Basic Steps in the Business Accounting Cycle
The accounting cycle is an endless, circular workflow driven by identifying, recording, and analyzing your company’s financial transactions - from the time they occur, to their inclusion on your financial statements.
Depending on the nature of your business, there can be as many as 10 different stages in the accounting cycle. But for the purposes of this discussion, we’ll be looking at the 6 most common steps.
Step 1: Recording Transactions
Every financial transaction your business conducts gets recorded as a journal entry in your accounting system or software. These transactions are tracked chronologically, and usually reflect events like:
- customer sales and returns,
- company purchases and expenses,
- debts acquired or paid down,
- assets acquired or sold, and
- deposits or payments to or from owners
Transaction records should always be backed up by appropriate source documents like purchase orders, canceled checks, receipts, invoices, and bank and financial statements.
Step 2: Posting General Ledger Entries
As the main accounting framework for your business, the general ledger is a list or index of all of your company’s financial accounts. Every transaction you record as a journal entry also gets posted to this ledger.
Most businesses use a double-entry bookkeeping system to record transactions in their general ledger. The purchase of printer toner cartridges, for example, might result in a debit to your office supplies account, and a credit of the same amount to your cash or bank account.
Step 3: Preparing the Trial Balance
Preparing a trial balance report at the end of the accounting cycle - by totaling each of your general ledger accounts - lets you confirm that debit entries equal credit entries. If your books show an imbalance, this is the time to track down any errors and make account adjustments to correct them.
Step 4: Posting Adjusting Entries
Other adjustments might be required at the end of the reporting period to account for financial accruals or deferrals. Common adjusting entries reflect asset depreciation and the reallocation of annual expense payments (like business insurance, for example) to monthly amounts.
Adjusting entries posted to your accounting journal ensure that revenues and expenses get reported in the appropriate accounting periods. Running an adjusted trial balance afterward ensures debits and credits remain in balance.
Step 5: Generating Financial Reports
Key financial statements produced at the end of the accounting cycle include your income statement, balance sheet, and cash flow statement – typically in that order. Data for these reports is gleaned from accounting journals and your general ledger.

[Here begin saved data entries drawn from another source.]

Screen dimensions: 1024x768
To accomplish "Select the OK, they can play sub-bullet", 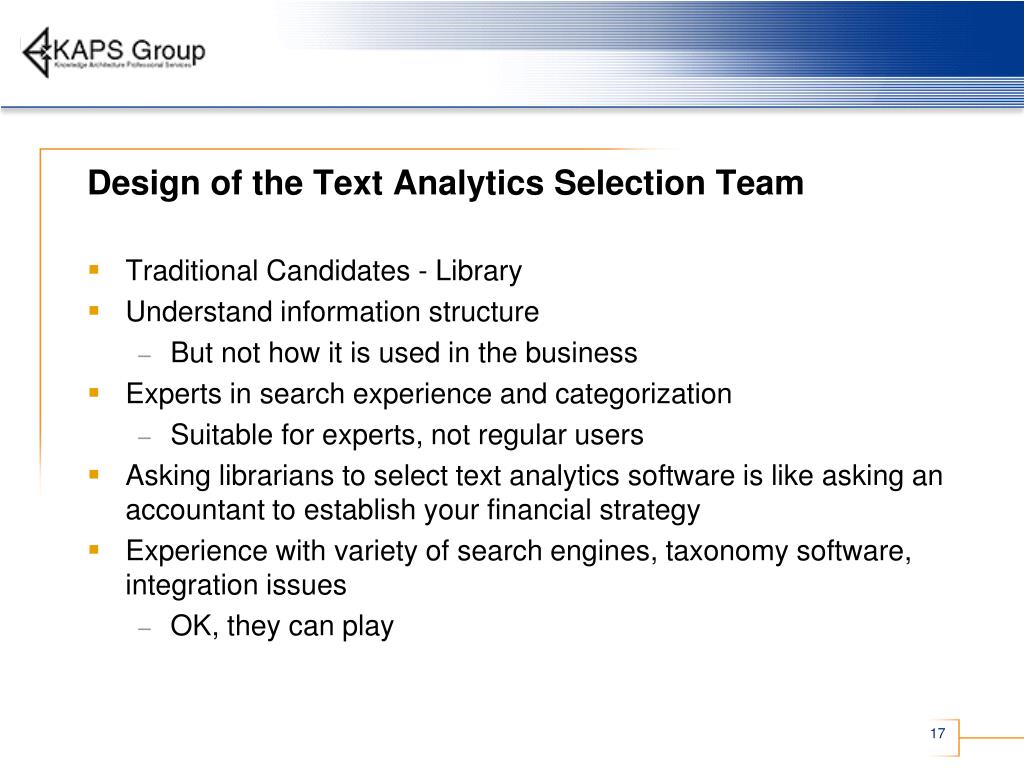I will pos(282,626).
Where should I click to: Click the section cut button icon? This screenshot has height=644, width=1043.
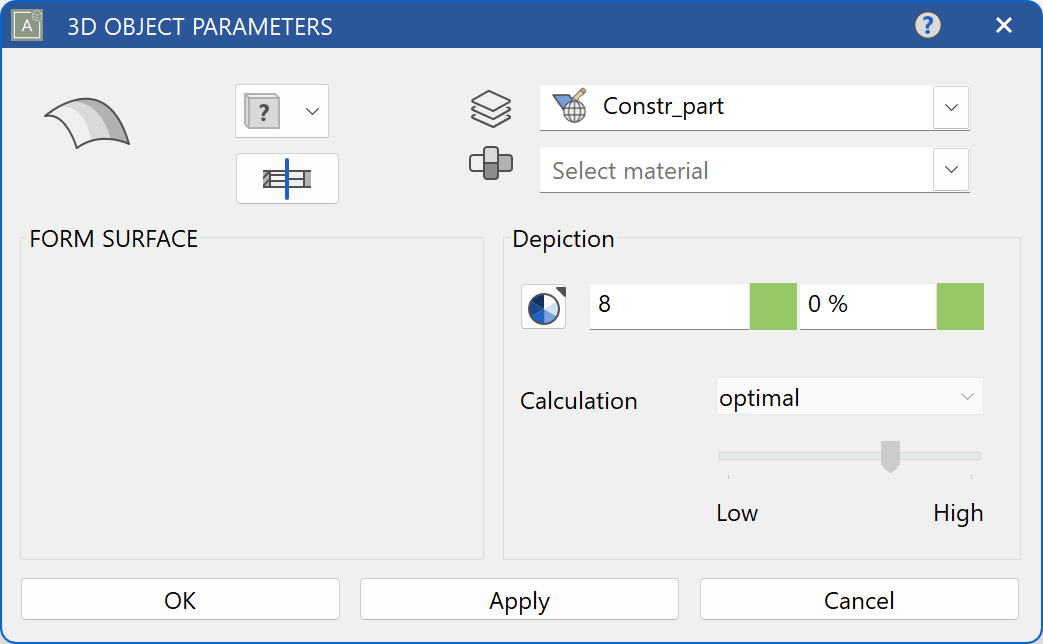click(287, 178)
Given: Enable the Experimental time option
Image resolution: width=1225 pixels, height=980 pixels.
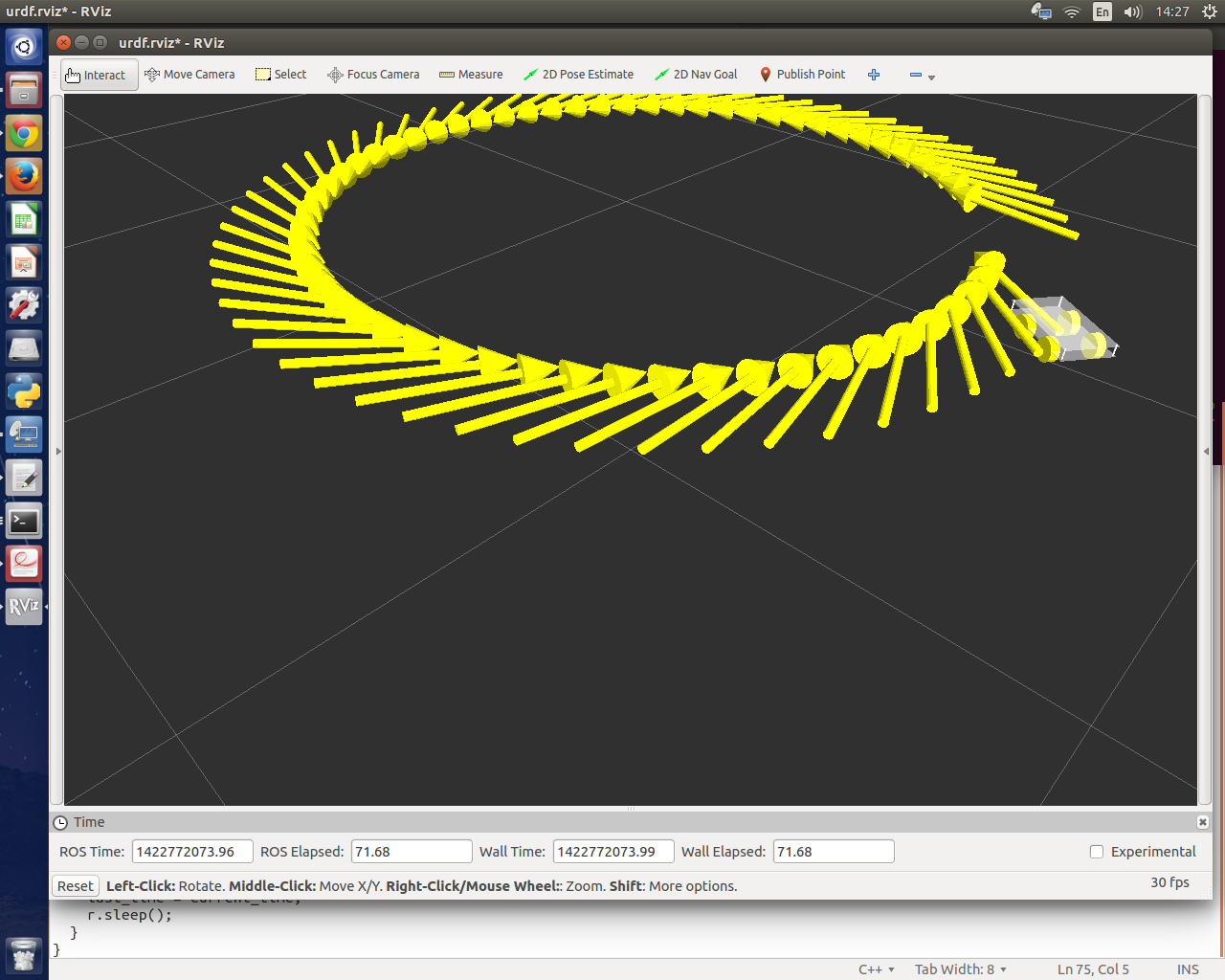Looking at the screenshot, I should pyautogui.click(x=1095, y=852).
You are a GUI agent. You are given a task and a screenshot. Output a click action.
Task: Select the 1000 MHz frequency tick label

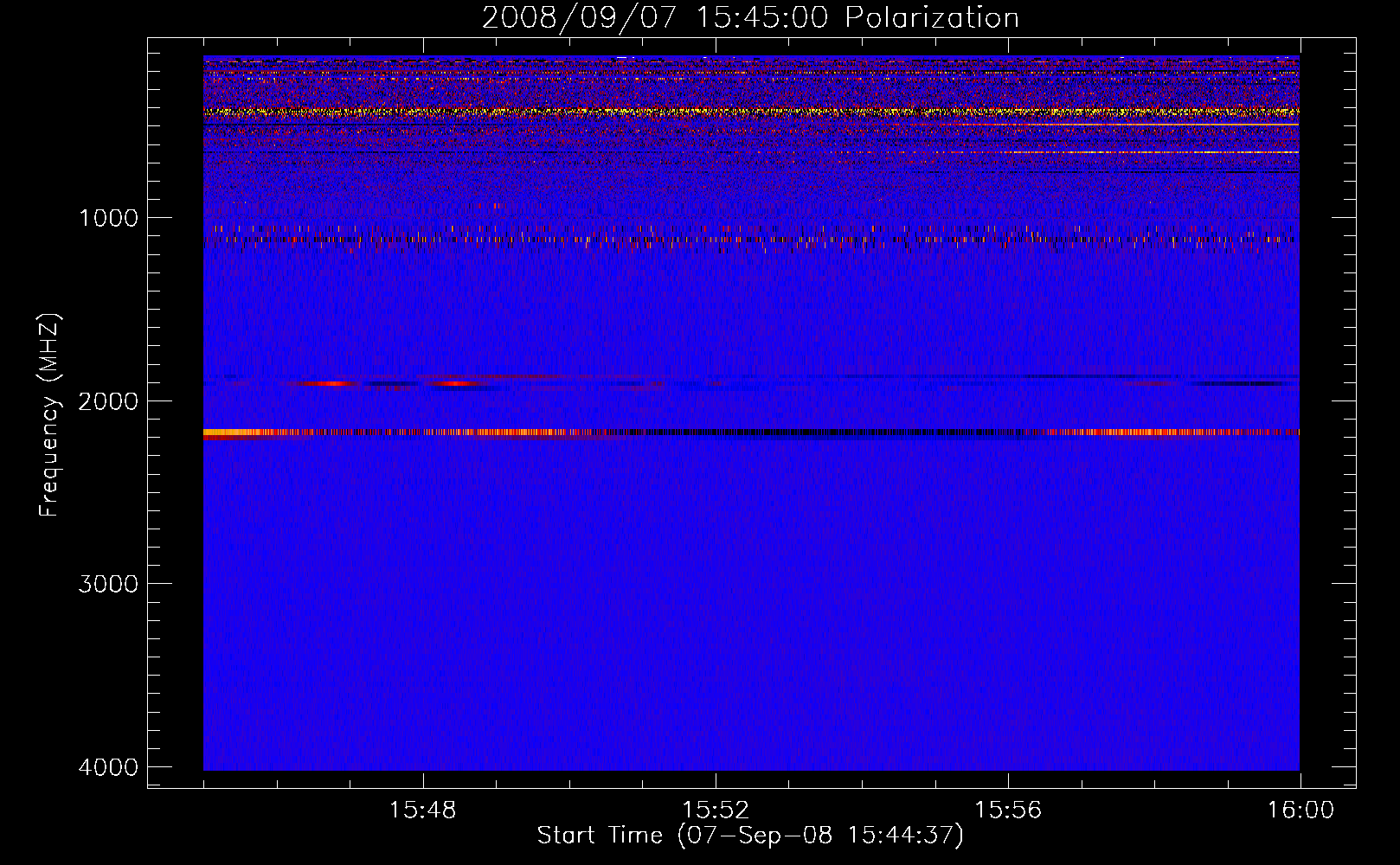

Step 6: Closing Your Accounts
The accounting period is closed out by zeroing the balances of temporary accounts like revenue, expenses, and drawing accounts. Journal entries known as closing entries effectively move these balances into income summary accounts, and/or directly to the owner's equity account for sole proprietors, and the retained earnings account for corporations.
It’s important to recognize that many of the steps in the accounting cycle are accomplished effortlessly with the help of today’s bookkeeping software. These programs will instantly generate financial statements, automatically prepare, record, and post-closing entries, and can even reverse designated adjusting entries at the start of each new accounting period.
But by understanding what’s going on behind the scenes, you’ll be in a better position to choose and upgrade your accounting data system, and to make the most of any decision-making tools it offers.